Tom Eustice of Janesville, Minnesota: Another Tour of Duty:

JANESVILLE, Minnesota — Staff Sgt. Tom Eustice got the call Tuesday that he’d known was all but certain to come. The 38-year-oldJanesville grandfather and nearly 2,600 other Minnesota National Guard soldiers are being mobilized to fight the war in Iraq. While Eustice has known for several weeks that mobilization of his unit was very likely, he remains nervous about what the next 18 months will bring. Still, his biggest concern seems to be with his wife, Maureen.
 

“This is my wife’s third time of having somebody being deployed” Eustice said. First a year and half ago, it was Eustice being sent to serve in Italy as part of Operation Enduring Freedom. That service took her husband for nine months. Then it was their daughter Teah Sylvara, being sent to Iraq when her Guard unit was mobilized. She been gone for 17 months. Now, it is Eustice’s turn again, this time, for 18 more months. “I really don’t think the public understands how much soldiers and their families sacrifice. It’s huge,’ Eustice said. “My wife hasn’t had a Christmas with her family in almost four years. We sacrifice a lot.”
 

The only consolation is that Teah is scheduled to return in late September a time when Eustice is likely to be at Camp Selby, Mississippi, receiving final training before his deployment. So while he might go nearly three years without seeing his daughter, at least his wife won’t have two family members fighting insurgents in Iraq at the same time. “That takes a big load off my mind,” he said.
 

There’s still plenty to think about. His granddaughter, Sophi, was a baby when he was called up the last time and was walking and talking when he saw her again. Now she’ll be almost 4 when he finishes the upcoming deployment, and he wonders what milestones will occur while he’s gone.
“It’s very tough to miss those things,” he said.
 

The general manager of the Waseca Happy Chef, he worries about how the restaurant will deal with a key employee being called away again. “I have bosses who are still trying to figure that out.”
And then there’s Iraq. He doesn’t know what his unit will be assigned to do, but it’s likely to be far different than guarding an air base in Italy.
 

“I’m apprehensive. It’s a different mission,” he said. “But I’ve always believed — and my father always taught me — that if your country asks you to serve, you serve. A 21-year-veteran of the National Guard, Eustice serves in New Ulm with the 1st Battalion of the 125th Field Artillery.

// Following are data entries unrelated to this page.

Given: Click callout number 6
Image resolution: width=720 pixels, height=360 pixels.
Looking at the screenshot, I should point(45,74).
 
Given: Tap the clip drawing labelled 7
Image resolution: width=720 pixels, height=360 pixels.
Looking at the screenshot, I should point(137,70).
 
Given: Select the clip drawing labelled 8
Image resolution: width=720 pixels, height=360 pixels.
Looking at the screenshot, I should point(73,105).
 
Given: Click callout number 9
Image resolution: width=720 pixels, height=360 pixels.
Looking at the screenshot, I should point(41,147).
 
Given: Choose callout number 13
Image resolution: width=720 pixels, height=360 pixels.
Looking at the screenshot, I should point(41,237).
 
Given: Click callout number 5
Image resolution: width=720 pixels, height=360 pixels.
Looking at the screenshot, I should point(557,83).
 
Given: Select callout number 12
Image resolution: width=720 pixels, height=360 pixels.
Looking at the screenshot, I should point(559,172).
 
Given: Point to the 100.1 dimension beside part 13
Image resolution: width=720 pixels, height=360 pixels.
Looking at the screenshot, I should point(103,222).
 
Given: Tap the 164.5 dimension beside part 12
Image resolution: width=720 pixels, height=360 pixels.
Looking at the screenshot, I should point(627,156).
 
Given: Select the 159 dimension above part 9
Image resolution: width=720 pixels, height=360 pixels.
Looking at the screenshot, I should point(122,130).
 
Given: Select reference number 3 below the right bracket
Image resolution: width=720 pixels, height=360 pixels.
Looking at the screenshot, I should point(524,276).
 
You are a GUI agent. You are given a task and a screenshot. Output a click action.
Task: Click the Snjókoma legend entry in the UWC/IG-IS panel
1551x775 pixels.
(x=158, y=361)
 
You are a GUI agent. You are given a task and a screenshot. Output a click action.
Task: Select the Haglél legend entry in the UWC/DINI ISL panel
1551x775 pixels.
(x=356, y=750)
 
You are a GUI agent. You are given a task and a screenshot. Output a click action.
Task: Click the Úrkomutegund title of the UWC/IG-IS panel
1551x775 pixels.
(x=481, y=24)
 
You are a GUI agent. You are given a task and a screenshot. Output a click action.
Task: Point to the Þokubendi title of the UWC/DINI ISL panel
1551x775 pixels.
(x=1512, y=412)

While the battalion is designed to provide artillery support to a larger brigade, it’s assignment could be almost anything including the dangerous urban infantry duties that epitomize the Iraqi war.  “I’m the basic soldier” he said. “I go and do what they tell me to do.”
 

Tuesday’s mobilization order didn’t specify Iraq, but Eustice said he was informed late Tuesday afternoon that that’s where he’s headed. He’s not sure what to think of the Iraq War. “I don’t know if I believe it’s a worthy cause but I believe soldiers sometimes have to do things that they don’t necessarily support,” he said.
His skepticism centers not so much on the goals of the war as the way America was brought into it. “I sometimes have doubts about the way it came to be, he said.
 

But regardless of how people feel about the war, Eustice hopes that they will help the families of those serving over seas. And he asks that Americans never ever take their soldiers for granted. “That’s one thing we should never do — forget what soldiers and sailors and Marines do for our country” By Mark Fisehenich for Mankato (MN) Free Press (August 17, 2005)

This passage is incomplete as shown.